▶ **Task requirements**
Return only the stretch of the material below that begins with the line containing "Switch chart grouping to Months" and ends with the line containing "Task: Click the MetaBot 3:40 PM timestamp", exactly; both of those lines belong to it.

═════ Exercise materials

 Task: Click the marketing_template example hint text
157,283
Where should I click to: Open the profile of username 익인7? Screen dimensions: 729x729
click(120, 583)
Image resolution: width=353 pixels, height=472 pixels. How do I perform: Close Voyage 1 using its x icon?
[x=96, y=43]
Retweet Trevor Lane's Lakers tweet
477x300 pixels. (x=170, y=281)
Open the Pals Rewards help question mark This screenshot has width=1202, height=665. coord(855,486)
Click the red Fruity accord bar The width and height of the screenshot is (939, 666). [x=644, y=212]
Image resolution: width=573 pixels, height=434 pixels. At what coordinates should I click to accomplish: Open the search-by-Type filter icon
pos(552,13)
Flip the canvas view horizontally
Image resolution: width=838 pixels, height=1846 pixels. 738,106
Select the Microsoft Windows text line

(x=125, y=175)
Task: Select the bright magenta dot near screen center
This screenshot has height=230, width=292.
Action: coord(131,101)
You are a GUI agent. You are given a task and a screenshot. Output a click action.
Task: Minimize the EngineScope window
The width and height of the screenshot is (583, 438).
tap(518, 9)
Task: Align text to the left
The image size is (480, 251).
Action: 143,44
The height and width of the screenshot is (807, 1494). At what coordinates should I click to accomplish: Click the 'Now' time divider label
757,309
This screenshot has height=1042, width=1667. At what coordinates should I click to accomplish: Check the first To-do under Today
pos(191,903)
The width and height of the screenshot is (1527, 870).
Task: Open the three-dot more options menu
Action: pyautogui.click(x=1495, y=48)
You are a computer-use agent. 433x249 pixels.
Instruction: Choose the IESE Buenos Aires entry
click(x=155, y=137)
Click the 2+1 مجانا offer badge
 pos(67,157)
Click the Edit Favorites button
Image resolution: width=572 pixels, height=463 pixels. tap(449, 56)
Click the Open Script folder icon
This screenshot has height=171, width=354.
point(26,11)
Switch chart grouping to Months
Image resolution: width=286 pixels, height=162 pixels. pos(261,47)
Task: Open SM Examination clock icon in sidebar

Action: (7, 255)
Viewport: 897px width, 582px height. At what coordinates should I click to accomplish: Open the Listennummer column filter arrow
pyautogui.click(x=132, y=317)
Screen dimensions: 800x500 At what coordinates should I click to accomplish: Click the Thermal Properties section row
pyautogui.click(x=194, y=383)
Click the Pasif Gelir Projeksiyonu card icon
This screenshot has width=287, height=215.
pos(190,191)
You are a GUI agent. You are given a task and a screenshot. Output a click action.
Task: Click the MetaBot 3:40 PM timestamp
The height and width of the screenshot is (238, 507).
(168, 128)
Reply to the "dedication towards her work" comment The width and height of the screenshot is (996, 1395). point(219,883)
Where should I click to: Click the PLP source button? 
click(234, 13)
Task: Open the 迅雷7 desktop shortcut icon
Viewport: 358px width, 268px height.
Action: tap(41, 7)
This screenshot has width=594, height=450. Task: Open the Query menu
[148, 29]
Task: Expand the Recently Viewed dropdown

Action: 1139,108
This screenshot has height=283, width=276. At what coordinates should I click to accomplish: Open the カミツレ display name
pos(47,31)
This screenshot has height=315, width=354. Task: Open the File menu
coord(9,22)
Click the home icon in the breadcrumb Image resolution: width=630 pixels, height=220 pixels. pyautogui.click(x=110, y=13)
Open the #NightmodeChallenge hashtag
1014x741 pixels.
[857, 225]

══════════

▶ **Solution**
Switch chart grouping to Months
Image resolution: width=286 pixels, height=162 pixels. pos(261,47)
Task: Open SM Examination clock icon in sidebar

Action: (7, 255)
Viewport: 897px width, 582px height. At what coordinates should I click to accomplish: Open the Listennummer column filter arrow
pyautogui.click(x=132, y=317)
Screen dimensions: 800x500 At what coordinates should I click to accomplish: Click the Thermal Properties section row
pyautogui.click(x=194, y=383)
Click the Pasif Gelir Projeksiyonu card icon
This screenshot has width=287, height=215.
pos(190,191)
You are a GUI agent. You are given a task and a screenshot. Output a click action.
Task: Click the MetaBot 3:40 PM timestamp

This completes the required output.